- The request -
Copy all of the material below word for word, but leave out the pictures.
**** Supplied entries
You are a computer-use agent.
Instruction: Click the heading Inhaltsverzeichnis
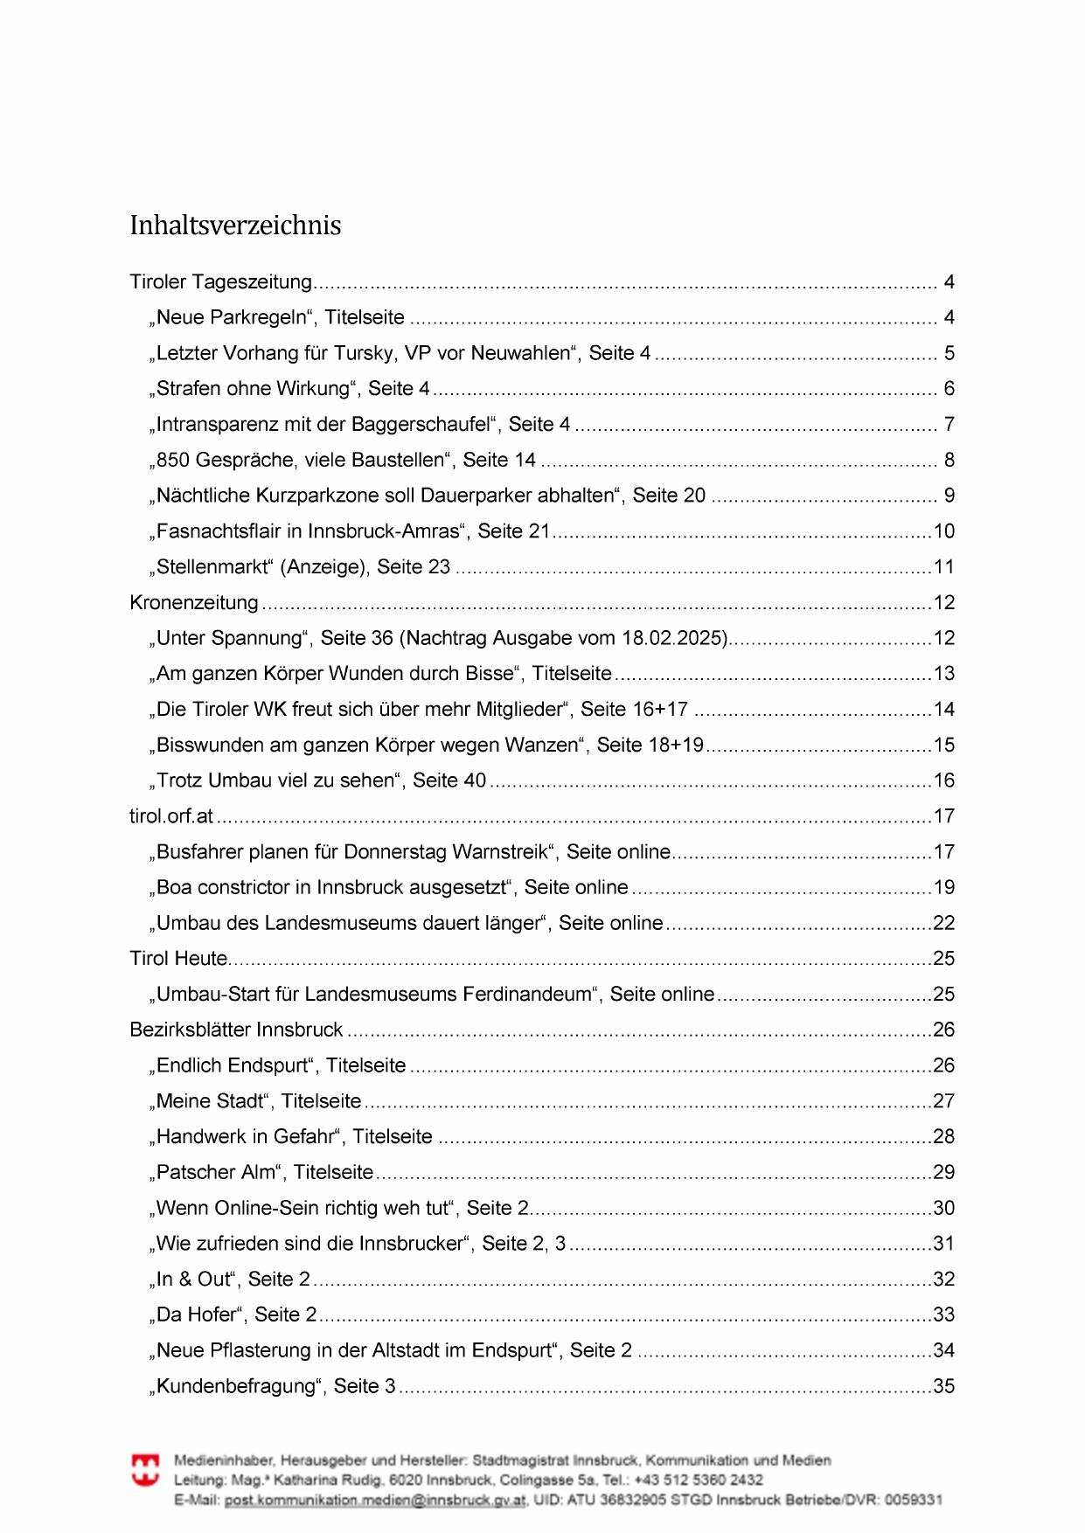(x=235, y=225)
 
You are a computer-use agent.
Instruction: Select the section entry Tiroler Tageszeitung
(x=220, y=282)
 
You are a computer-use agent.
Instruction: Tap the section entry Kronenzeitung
(x=194, y=603)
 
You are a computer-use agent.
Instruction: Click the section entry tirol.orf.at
(x=171, y=816)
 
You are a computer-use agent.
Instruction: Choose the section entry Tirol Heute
(x=179, y=959)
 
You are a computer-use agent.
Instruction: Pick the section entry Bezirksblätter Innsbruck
(x=236, y=1030)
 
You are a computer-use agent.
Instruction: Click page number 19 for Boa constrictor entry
(x=943, y=888)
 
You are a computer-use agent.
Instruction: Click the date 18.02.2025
(x=674, y=638)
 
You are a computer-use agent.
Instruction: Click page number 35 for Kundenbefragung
(x=943, y=1386)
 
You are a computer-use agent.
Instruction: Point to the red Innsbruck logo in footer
(x=145, y=1470)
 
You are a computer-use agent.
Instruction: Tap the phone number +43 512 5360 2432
(x=699, y=1480)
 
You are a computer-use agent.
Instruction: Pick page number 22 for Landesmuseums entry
(x=943, y=923)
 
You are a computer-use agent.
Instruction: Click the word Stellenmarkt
(x=213, y=567)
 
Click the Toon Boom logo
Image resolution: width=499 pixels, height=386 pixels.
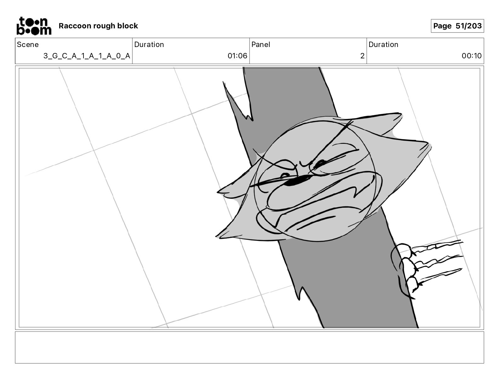pos(34,26)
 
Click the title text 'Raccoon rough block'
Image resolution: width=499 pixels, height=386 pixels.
pos(98,26)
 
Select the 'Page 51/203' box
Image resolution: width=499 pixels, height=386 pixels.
pos(457,26)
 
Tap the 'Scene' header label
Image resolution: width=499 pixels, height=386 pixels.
pos(28,44)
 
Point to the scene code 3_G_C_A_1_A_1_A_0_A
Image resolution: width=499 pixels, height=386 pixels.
pos(87,56)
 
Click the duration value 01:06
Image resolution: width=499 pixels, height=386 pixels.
pos(237,56)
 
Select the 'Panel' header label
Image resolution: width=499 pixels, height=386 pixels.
pos(261,44)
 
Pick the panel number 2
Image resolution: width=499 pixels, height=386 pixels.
pos(362,56)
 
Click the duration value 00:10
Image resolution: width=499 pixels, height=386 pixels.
pos(471,56)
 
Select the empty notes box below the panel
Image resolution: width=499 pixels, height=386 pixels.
pos(249,347)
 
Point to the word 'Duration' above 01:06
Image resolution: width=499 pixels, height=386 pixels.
pos(149,44)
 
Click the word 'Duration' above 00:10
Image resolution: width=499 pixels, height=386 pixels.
pos(383,44)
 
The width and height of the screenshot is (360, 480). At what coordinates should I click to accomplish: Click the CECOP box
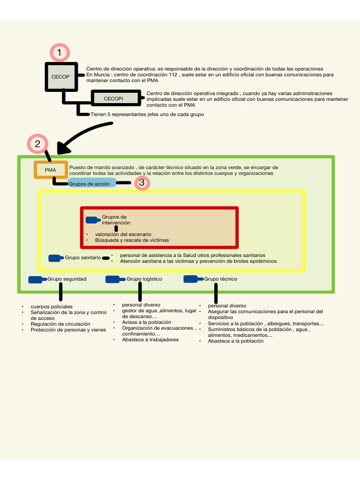(60, 76)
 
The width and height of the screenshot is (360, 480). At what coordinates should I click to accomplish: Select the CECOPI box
(113, 98)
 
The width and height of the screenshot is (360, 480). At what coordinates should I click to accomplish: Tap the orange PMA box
(51, 169)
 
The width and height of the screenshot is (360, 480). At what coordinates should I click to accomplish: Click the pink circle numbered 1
(60, 53)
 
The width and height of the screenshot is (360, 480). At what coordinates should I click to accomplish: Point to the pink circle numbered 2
(38, 144)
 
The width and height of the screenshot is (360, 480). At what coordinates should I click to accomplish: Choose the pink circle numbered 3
(142, 182)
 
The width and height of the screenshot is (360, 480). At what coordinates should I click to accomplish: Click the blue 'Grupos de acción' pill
(91, 183)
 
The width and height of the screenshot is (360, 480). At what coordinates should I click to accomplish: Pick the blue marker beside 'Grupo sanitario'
(56, 258)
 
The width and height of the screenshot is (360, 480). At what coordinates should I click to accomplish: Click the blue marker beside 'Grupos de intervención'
********
- Task result -
You are a computer-use agent.
Instruction: Click the heading Inhaltsverzeichnis
(x=235, y=225)
 
You are a computer-use agent.
Instruction: Select the section entry Tiroler Tageszeitung
(x=220, y=282)
 
You are a computer-use agent.
Instruction: Tap the section entry Kronenzeitung
(x=194, y=603)
 
You are a computer-use agent.
Instruction: Click the section entry tirol.orf.at
(x=171, y=816)
 
You are a computer-use agent.
Instruction: Choose the section entry Tirol Heute
(x=179, y=959)
 
You are a computer-use agent.
Instruction: Pick the section entry Bezirksblätter Innsbruck
(x=236, y=1030)
 
You are a computer-use agent.
Instruction: Click page number 19 for Boa constrictor entry
(x=943, y=888)
 
You are a computer-use agent.
Instruction: Click the date 18.02.2025
(x=674, y=638)
 
You are a computer-use agent.
Instruction: Click page number 35 for Kundenbefragung
(x=943, y=1386)
 
You are a computer-use agent.
Instruction: Point to the red Innsbruck logo in footer
(x=145, y=1470)
 
You are a computer-use agent.
Instruction: Tap the phone number +43 512 5360 2432
(x=699, y=1480)
 
You are a computer-use agent.
Instruction: Pick page number 22 for Landesmuseums entry
(x=943, y=923)
 
You are a computer-use agent.
Instruction: Click the word Stellenmarkt
(x=213, y=567)
 
Click the Toon Boom logo
Image resolution: width=499 pixels, height=386 pixels.
pos(34,26)
 
Click the title text 'Raccoon rough block'
Image resolution: width=499 pixels, height=386 pixels.
pos(98,26)
 
Select the 'Page 51/203' box
Image resolution: width=499 pixels, height=386 pixels.
pos(457,26)
 
Tap the 'Scene' header label
Image resolution: width=499 pixels, height=386 pixels.
pos(28,44)
 
Point to the scene code 3_G_C_A_1_A_1_A_0_A
Image resolution: width=499 pixels, height=386 pixels.
pos(87,56)
 
Click the duration value 01:06
Image resolution: width=499 pixels, height=386 pixels.
pos(237,56)
 
Select the 'Panel' header label
Image resolution: width=499 pixels, height=386 pixels.
pos(261,44)
 
Pick the panel number 2
Image resolution: width=499 pixels, height=386 pixels.
pos(362,56)
 
Click the duration value 00:10
Image resolution: width=499 pixels, height=386 pixels.
pos(471,56)
 
Select the empty notes box below the panel
Image resolution: width=499 pixels, height=386 pixels.
pos(249,347)
 
Point to the word 'Duration' above 01:06
Image resolution: width=499 pixels, height=386 pixels.
pos(149,44)
 
Click the word 'Duration' above 00:10
Image resolution: width=499 pixels, height=386 pixels.
pos(383,44)
 
The width and height of the screenshot is (360, 480). At what coordinates should I click to accomplish: Click the CECOP box
(60, 76)
 
The width and height of the screenshot is (360, 480). At what coordinates should I click to accomplish: Select the CECOPI box
(113, 98)
 
The width and height of the screenshot is (360, 480). At what coordinates should I click to accomplish: Tap the orange PMA box
(51, 169)
 
The width and height of the screenshot is (360, 480). At what coordinates should I click to accomplish: Click the pink circle numbered 1
(60, 53)
 
The width and height of the screenshot is (360, 480). At what coordinates should I click to accomplish: Point to the pink circle numbered 2
(38, 144)
 
The width and height of the screenshot is (360, 480). At what coordinates should I click to accomplish: Choose the pink circle numbered 3
(142, 182)
 
The width and height of the screenshot is (360, 480). At what coordinates should I click to accomplish: Click the blue 'Grupos de acción' pill
(91, 183)
 
The width and height of the screenshot is (360, 480). At what coordinates should I click to accomplish: Pick the blue marker beside 'Grupo sanitario'
(56, 258)
 
The width and height of the screenshot is (360, 480). At what coordinates should I click to accomplish: Click the blue marker beside 'Grupos de intervención'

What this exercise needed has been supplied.